- WHAT THE TASK REQUIRES
Print the line containing "This screenshot has width=892, height=593.", then every line after it through the end of the material, exactly as written and without pictures.

- DATASET CONTENT
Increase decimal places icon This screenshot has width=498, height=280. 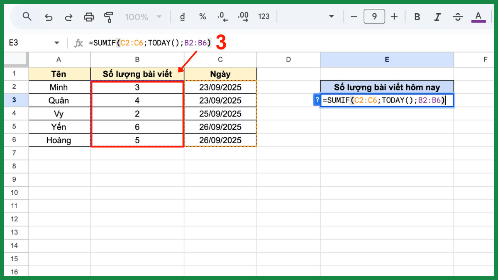(x=243, y=17)
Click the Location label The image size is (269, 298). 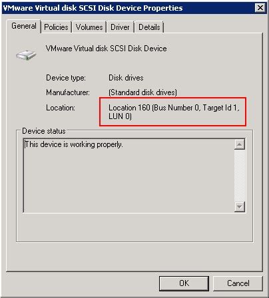pos(61,108)
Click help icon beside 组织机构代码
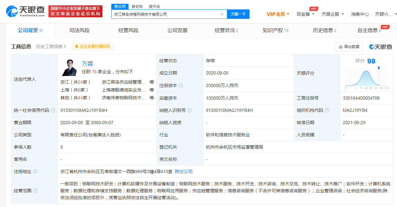Screen dimensions: 397x207 pos(327,110)
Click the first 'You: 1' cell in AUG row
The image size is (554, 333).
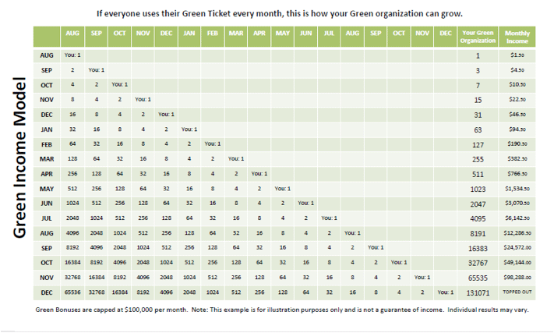(72, 55)
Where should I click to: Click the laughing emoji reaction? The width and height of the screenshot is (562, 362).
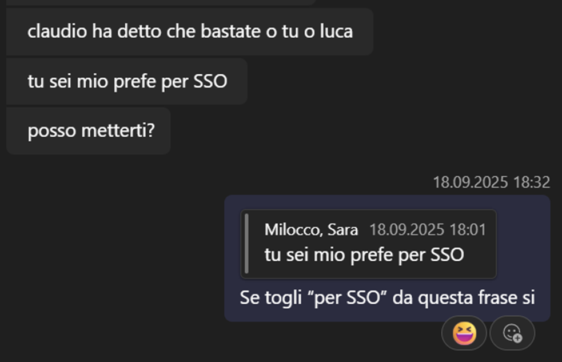[464, 333]
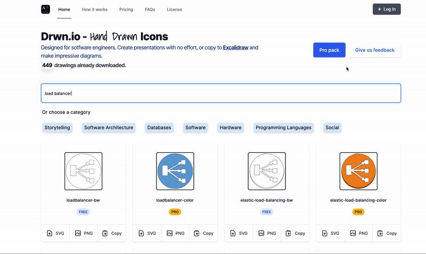Choose the Programming Languages category

point(283,128)
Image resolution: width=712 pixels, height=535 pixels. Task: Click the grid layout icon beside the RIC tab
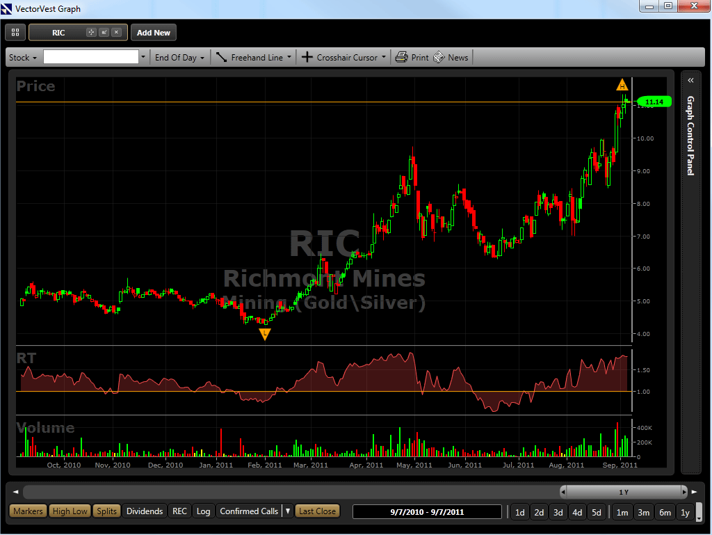(15, 33)
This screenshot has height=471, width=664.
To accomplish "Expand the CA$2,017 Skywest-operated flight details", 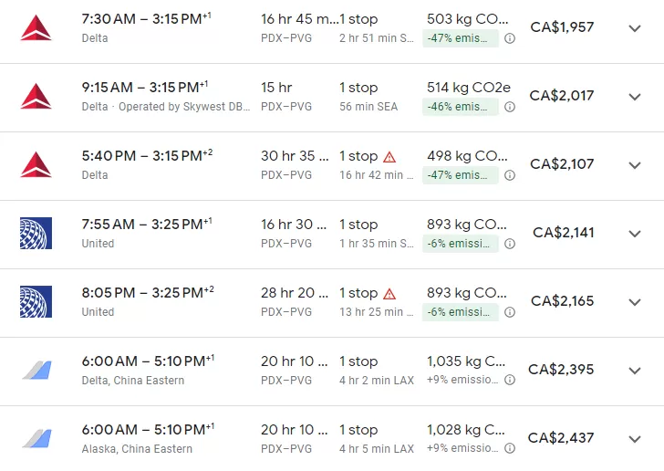I will [x=635, y=97].
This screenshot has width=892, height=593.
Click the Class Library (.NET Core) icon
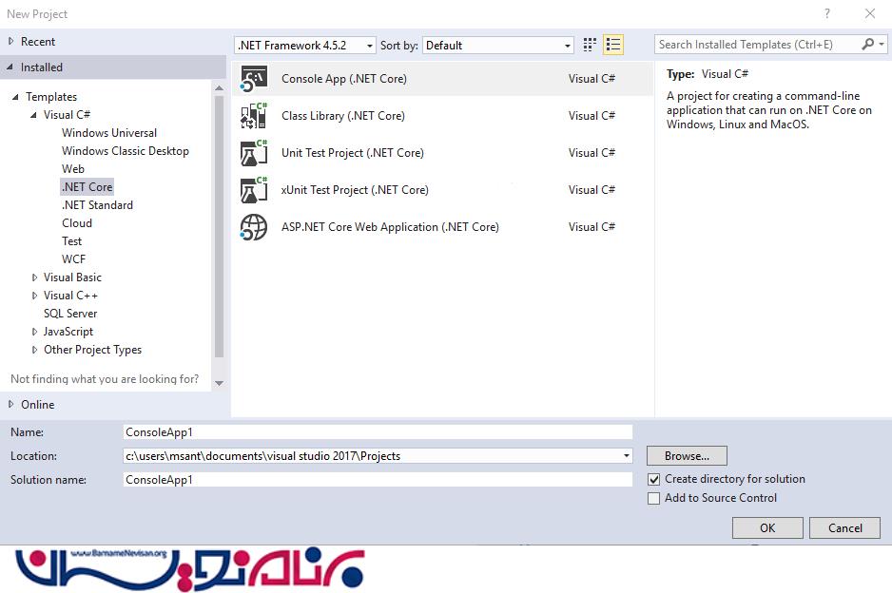pos(253,116)
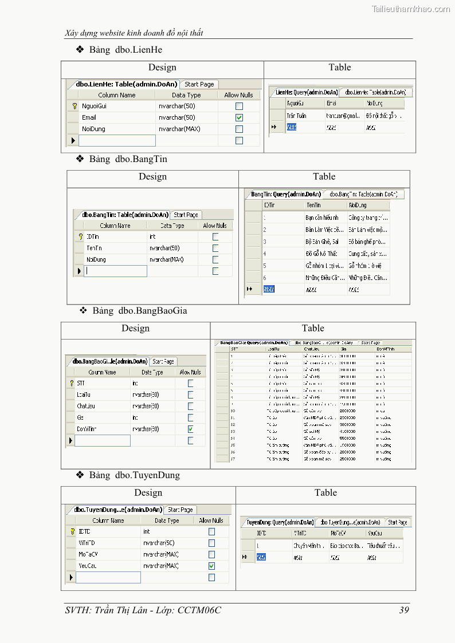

- WRITTEN ANSWER
This screenshot has width=892, height=593.
Click the Class Library (.NET Core) icon
pos(253,116)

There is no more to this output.